→ **EXERCISE DESCRIPTION**
Find every line in the items below that contains the word "screenshot" and copy each one. The match is case-sensitive.

— BEGIN PROVIDED DATA —

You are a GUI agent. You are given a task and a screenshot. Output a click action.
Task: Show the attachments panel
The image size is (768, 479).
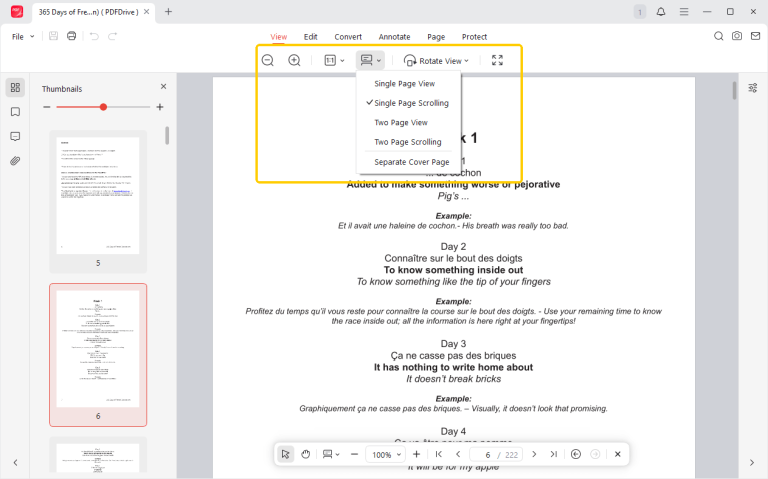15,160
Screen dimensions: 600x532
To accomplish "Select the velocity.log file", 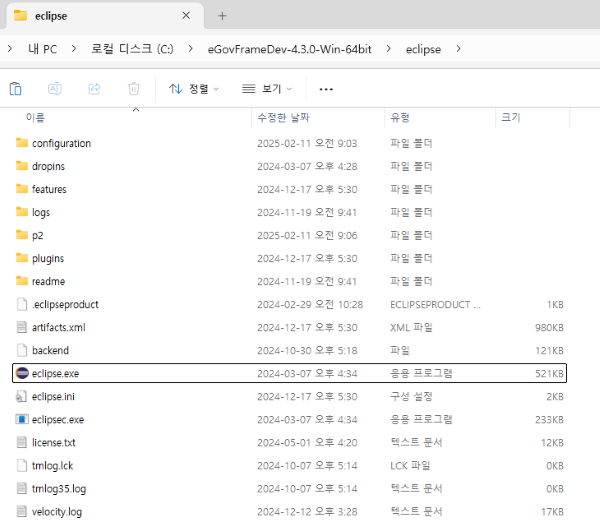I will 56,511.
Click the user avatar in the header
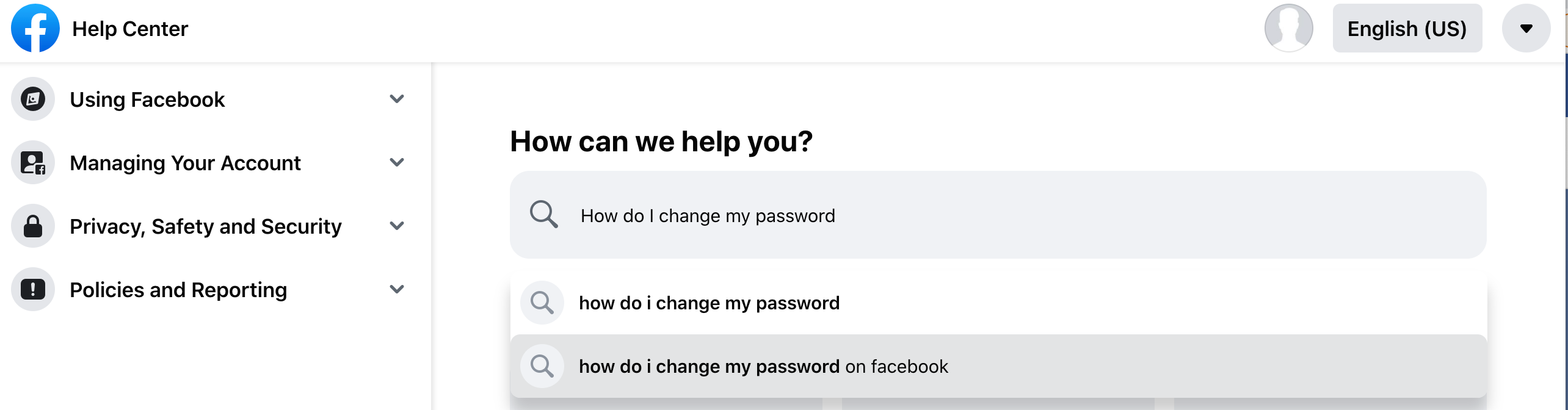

— END PROVIDED DATA —

→ **WRITTEN SOLUTION**
You are a GUI agent. You are given a task and a screenshot. Output a click action.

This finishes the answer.